INSTRUCTIONS FOR THE TASK →
From the piece on ill health retirement below, retype the passage starting at "I shall be gradually" and ending at "side of things).".

TEXT SEGMENT →
• • • • • • •

Ill health retirement

When I first started to think about retiring due to ill health, I did what I always do, and googled it.  And very little came back.  There were lots of results about specific pension plans and how to apply for ill health retirement.  But that wasn’t what was looking for.  I wanted to know things like how much would I get from my pension, how would interact with benefits, and perhaps most importantly what on earth would I do and how would I cope.

Work doesn’t just provide for us financially, it gives us routine, a sense of purpose, routes towards achievement.  We have relationships at work, we have challenges and problems to solve and all of these are really good for us.

There’s lots of advice out there about transitioning into retirement, my employer even runs a course about it!  But it’s all aimed at people of retirement age and I was 28.  And ill.  My experience was inevitably going to be very different.

I don’t know anyone else who has retired at 28.  It felt like I was the only person going through this.  Obviously I wasn’t, but it felt like it.  And it was that feeling of isolation and feeling that I was taking a path no one else had trodden that motivated me to pull together some of my thoughts and experiences about this process.  Whilst it’s a path that very few people will take, I hope that my words will help that minority.

I shall be gradually posting about my experiences but if you have any questions, please ask (obviously I don’t know any details about pension plans etc, I’m really meaning questions about the emotional side of things).

Should I retire?

The decision to retire on ill health is not always an easy one.  Well, I don’t think it’s never an easy decision but in some circumstances it’s a much clearer path.  For example, if you’ve been off sick for a year or your health has suddenly changed, it may feel more clear cut.  If on the other hand, you have a degenerating illness like myself, it can be so hard to know where that line is.

• • • • • • •

Dataset entries:
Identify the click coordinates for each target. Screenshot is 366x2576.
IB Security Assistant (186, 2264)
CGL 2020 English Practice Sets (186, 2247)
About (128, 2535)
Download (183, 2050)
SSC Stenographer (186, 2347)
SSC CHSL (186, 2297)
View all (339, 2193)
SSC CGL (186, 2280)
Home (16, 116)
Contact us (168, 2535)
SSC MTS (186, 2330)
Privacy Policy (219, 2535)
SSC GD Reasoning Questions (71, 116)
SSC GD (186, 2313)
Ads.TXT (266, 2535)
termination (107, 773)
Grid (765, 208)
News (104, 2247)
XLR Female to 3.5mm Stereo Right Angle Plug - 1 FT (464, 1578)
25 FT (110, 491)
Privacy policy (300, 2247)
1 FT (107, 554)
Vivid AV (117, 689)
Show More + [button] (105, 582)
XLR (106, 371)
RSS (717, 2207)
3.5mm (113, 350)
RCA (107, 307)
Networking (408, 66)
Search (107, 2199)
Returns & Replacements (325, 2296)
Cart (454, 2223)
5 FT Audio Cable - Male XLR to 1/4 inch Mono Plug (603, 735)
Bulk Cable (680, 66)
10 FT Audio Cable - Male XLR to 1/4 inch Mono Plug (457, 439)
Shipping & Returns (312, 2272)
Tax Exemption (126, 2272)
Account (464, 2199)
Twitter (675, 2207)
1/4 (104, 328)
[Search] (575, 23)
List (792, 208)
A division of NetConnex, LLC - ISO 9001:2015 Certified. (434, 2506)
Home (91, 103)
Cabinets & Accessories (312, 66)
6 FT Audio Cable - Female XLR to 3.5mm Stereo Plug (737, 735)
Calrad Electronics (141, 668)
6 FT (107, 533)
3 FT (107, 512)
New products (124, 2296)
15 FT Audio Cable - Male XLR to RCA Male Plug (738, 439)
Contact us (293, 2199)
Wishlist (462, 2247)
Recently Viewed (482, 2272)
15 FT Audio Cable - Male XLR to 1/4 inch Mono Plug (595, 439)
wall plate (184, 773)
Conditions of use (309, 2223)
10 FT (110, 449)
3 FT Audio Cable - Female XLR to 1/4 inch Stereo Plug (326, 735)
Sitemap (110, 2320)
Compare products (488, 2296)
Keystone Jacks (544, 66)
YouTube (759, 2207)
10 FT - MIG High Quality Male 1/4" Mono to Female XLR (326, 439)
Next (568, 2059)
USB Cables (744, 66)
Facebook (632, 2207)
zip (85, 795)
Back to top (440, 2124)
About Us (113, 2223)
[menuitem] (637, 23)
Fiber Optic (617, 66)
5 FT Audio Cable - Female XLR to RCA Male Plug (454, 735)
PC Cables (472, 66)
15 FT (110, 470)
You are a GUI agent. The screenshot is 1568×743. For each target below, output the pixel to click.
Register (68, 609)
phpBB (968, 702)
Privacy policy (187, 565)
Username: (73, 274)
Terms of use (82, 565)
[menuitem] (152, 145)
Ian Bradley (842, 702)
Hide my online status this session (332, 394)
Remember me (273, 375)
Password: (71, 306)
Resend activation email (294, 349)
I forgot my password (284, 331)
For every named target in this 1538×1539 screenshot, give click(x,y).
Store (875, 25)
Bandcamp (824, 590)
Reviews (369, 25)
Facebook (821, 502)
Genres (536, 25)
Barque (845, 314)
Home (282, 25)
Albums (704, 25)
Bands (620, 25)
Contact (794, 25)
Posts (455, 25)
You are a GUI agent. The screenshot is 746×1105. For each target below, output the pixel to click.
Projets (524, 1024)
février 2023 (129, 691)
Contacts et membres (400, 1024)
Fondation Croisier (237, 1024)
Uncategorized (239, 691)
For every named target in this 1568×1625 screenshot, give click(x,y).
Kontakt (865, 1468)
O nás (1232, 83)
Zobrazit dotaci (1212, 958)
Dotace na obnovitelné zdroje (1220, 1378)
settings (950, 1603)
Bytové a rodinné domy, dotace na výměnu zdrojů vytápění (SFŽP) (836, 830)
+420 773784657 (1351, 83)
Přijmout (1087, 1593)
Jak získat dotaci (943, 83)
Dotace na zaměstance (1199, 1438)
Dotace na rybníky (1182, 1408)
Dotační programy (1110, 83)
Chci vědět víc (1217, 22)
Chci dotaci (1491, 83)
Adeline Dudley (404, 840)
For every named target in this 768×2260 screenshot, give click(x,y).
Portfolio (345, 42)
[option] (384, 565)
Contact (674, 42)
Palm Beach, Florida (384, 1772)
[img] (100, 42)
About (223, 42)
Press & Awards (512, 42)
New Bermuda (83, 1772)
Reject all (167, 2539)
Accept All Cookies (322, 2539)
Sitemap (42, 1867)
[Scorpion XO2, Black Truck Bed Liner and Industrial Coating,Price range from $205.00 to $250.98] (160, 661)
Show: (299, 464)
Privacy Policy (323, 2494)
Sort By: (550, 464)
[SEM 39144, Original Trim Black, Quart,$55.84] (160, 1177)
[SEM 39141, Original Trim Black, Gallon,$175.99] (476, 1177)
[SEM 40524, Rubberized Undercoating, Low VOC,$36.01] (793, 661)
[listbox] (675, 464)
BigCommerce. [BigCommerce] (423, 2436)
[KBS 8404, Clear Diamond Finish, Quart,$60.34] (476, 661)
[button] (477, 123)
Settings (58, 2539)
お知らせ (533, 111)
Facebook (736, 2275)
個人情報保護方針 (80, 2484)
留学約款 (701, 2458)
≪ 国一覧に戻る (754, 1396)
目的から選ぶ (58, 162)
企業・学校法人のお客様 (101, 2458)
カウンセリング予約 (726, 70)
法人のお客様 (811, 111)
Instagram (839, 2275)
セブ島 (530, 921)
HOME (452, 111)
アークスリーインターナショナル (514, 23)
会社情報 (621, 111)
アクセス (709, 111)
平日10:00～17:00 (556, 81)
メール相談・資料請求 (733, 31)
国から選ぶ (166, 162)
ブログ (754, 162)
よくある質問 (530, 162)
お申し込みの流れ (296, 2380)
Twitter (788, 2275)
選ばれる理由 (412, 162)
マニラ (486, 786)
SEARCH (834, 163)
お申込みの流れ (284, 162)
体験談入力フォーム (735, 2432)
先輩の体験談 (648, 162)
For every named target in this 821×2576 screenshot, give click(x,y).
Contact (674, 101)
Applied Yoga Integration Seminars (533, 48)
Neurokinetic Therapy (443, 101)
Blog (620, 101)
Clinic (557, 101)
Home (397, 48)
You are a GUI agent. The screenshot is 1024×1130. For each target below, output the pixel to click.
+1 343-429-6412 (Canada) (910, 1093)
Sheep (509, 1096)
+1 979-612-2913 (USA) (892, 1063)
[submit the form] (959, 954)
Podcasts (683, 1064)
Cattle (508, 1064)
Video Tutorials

• • • • • • •

RESPONSE TO THE TASK →
I shall be gradually posting about my experiences but if you have any questions, please ask (obviously I don’t know any details about pension plans etc, I’m really meaning questions about the emotional side of things).